#### Tâches à réaliser
1. Relevez, dans le passage sur la consultation du comité d'entreprise, toutes les catégories de salariés dont le licenciement envisagé doit être soumis au comité d'entreprise selon l'article L. 2421-3 du code du travail.
2. Rédigez la suite du passage sur la consultation du comité d'entreprise, en partant de sa dernière phrase.

#### Passage fourni
◆ ◆ ◆ ◆ ◆

Sur l'appel de M. A... :
En ce qui concerne le moyen d'annulation retenu :
2. Aux termes de l'article 9 de l'ordonnance du 22 septembre 2017 relative à la nouvelle organisation du dialogue social et économique dans l'entreprise et favorisant l'exercice et la valorisation des responsabilités syndicales visée ci-dessus : " (...) V. - Lorsqu'il est fait application des dispositions prévues au I du présent article, ainsi que pendant la durée des mandats en cours, les dispositions des titres Ier et II du livre III de la deuxième partie du code du travail relatives aux délégués du personnel et au comité d'entreprise, les dispositions du titre VIII du livre III de la même partie du code du travail sur le comité d'hygiène, de sécurité et des conditions de travail, les dispositions du titre IX du livre III de la même partie du code du travail sur le regroupement par accord des institutions représentatives du personnel, les dispositions du titre X du livre III de la même partie du code du travail sur les réunions communes des institutions représentatives du personnel ainsi que les dispositions du titre Ier du livre VI de la quatrième partie, relatives au comité d'hygiène, de sécurité et des conditions de travail demeurent applicables dans leur rédaction antérieure à la date de publication de la présente ordonnance. (...) ". Aux termes de l'article L. 2421-3 du code du travail : " Le licenciement envisagé par l'employeur d'un délégué du personnel ou d'un membre élu du comité d'entreprise titulaire ou suppléant, d'un représentant syndical au comité d'entreprise ou d'un représentant des salariés au comité d'hygiène de sécurité et des conditions de travail est soumis au comité d'entreprise, qui donne un avis sur le projet de licenciement. (...) ". Aux termes de l'article R. 2421-9 du même code : " L'avis du comité d'entreprise est exprimé au scrutin secret après audition de l'intéressé. (...) ". Il résulte de ces dispositions, que, saisie par l'employeur d'une demande d'autorisation de licenciement d'un salarié protégé auquel s'appliquent ces dispositions, il appartient à l'administration de s'assurer que la procédure de consultation du comité d'entreprise a été régulière. Elle ne peut légalement accorder l'autorisation demandée que si le comité d'entreprise a été mis à même d'émettre son avis en toute connaissance de cause, dans des conditions qui ne sont pas susceptibles d'avoir faussé sa consultation.

◆ ◆ ◆ ◆ ◆

#### Entrées fournies

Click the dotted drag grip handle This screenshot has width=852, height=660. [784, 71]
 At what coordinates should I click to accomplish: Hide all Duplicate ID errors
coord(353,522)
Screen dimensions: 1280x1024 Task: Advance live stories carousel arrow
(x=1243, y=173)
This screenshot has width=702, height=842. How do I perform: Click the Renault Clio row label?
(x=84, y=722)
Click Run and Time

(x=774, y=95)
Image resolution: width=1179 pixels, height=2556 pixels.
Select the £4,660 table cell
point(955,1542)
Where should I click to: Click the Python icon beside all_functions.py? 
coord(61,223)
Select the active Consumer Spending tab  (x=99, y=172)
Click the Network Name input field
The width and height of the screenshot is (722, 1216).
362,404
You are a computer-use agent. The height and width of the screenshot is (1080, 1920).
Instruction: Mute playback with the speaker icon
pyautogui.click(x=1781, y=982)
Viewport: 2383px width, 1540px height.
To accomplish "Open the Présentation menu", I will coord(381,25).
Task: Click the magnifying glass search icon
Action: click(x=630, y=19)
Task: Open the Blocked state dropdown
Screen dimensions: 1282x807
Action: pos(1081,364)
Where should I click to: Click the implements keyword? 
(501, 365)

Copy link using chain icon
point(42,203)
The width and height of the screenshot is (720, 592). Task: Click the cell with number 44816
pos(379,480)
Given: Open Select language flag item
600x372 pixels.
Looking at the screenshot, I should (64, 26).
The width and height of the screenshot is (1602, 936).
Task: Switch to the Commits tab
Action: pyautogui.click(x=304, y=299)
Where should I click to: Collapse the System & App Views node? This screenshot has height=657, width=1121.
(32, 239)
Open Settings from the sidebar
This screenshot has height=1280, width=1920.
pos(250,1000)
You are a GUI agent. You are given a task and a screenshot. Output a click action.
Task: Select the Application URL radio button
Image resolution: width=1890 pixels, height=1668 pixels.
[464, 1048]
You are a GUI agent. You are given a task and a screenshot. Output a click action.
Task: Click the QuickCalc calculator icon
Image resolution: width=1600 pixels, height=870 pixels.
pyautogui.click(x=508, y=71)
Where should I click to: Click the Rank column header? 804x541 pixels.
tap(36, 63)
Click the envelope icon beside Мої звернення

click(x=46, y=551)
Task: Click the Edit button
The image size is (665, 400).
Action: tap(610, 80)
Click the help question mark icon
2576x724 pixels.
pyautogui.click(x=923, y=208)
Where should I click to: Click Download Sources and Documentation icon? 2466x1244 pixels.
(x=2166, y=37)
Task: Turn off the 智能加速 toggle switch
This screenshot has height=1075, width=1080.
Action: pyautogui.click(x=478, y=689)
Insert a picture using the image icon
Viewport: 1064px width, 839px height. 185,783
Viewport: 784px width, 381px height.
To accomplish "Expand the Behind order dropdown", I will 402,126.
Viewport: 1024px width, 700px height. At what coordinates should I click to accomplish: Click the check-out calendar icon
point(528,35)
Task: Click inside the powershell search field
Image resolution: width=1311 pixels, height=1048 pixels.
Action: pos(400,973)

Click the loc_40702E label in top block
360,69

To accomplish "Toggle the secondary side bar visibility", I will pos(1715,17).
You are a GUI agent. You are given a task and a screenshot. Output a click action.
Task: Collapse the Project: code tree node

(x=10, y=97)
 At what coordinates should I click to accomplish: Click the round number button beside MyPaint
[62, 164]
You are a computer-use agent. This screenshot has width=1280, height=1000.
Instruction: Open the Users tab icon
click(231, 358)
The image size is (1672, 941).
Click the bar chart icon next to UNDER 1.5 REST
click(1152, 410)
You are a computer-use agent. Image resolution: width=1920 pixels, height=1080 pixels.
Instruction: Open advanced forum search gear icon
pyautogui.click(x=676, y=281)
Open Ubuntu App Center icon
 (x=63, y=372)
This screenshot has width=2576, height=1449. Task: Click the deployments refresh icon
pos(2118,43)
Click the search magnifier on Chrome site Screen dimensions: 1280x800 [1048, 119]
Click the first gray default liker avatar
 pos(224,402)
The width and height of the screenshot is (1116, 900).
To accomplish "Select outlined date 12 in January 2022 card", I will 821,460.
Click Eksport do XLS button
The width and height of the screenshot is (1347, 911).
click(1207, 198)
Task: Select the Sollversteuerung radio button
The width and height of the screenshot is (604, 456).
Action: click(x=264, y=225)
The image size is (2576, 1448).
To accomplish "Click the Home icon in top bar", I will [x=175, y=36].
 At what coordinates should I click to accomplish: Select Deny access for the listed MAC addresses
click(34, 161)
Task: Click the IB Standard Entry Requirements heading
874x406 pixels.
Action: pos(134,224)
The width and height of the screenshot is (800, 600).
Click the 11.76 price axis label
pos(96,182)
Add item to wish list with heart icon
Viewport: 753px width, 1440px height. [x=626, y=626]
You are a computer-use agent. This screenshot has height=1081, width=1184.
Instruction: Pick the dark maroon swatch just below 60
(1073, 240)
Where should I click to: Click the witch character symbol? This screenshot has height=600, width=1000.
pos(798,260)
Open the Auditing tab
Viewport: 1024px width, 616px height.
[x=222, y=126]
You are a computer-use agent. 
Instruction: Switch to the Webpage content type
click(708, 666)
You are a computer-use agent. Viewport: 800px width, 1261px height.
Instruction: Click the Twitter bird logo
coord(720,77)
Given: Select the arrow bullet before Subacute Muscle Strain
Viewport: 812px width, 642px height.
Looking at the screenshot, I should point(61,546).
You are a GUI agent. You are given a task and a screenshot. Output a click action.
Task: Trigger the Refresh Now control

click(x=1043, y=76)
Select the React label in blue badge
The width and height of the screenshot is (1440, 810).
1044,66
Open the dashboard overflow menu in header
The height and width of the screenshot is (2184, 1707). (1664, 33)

◆ ◆ ◆ ◆ ◆

#### Résultats finaux
1.
- délégué du personnel
- membre élu du comité d'entreprise titulaire ou suppléant
- représentant syndical au comité d'entreprise
- représentant des salariés au comité d'hygiène, de sécurité et des conditions de travail

2.
3. En l'espèce, il est constant que M. A... a été convoqué à 14 heures à la réunion du comité d'entreprise du 21 décembre 2018 qui devait examiner le projet de son licenciement et qu'il a averti son employeur qu'il ne pourrait être présent qu'à partir de 16h30, afin de respecter les horaires de sortie imposés par son arrêt de travail. Il ressort des termes du procès-verbal de la réunion que celle-ci a débuté à 14h04 malgré l'indisponibilité de M. A.... Entre 14h04 et 15h13, le directeur des ressources humaines a procédé à la lecture d'une note d'information, qui avait été transmise au préalable à M. A..., et exposé les griefs retenus à l'encontre du requérant, dont il n'est pas contesté qu'ils ont été portés à sa connaissance lors de l'entretien préalable qui s'est tenu le 19 décembre 2018. Cependant, le directeur des ressources humaines a également commenté ces griefs et répondu aux questions des membres du comité d'entreprise, notamment en faisant valoir que M. A... avait détourné, dans un tract qu'il avait distribué au sein de l'entreprise, une citation de Mirabeau pour la rendre plus agressive, plus menaçante et plus irrespectueuse à son encontre, et en affirmant d'une part, qu'une ancienne collaboratrice avait demandé à l'entreprise d'intervenir auprès de M. A... afin que celui-ci cesse de l'importuner, et d'autre part, que M. A... avait fait preuve d'intimidation auprès des collaborateurs qui devaient être auditionnés lors de l'enquête administrative. Ces commentaires, qui étaient de nature à influencer les membres du comité d'entreprise, ont été tenus en l'absence de M. A... et n'ont pas été mentionnés de nouveau en sa présence afin qu'il puisse y répondre, bien que la personne assistant M. A... l'ait demandé expressément. Par suite, l'inspecteur du travail et la ministre du travail étaient fondés à constater que la procédure devant le comité d'entreprise était entachée d'une méconnaissance du principe du contradictoire. Etant donné que le comité d'entreprise a rendu un avis favorable au licenciement de M. A..., cette irrégularité dans la procédure de consultation du comité d'entreprise a entaché d'une illégalité substantielle la procédure de licenciement.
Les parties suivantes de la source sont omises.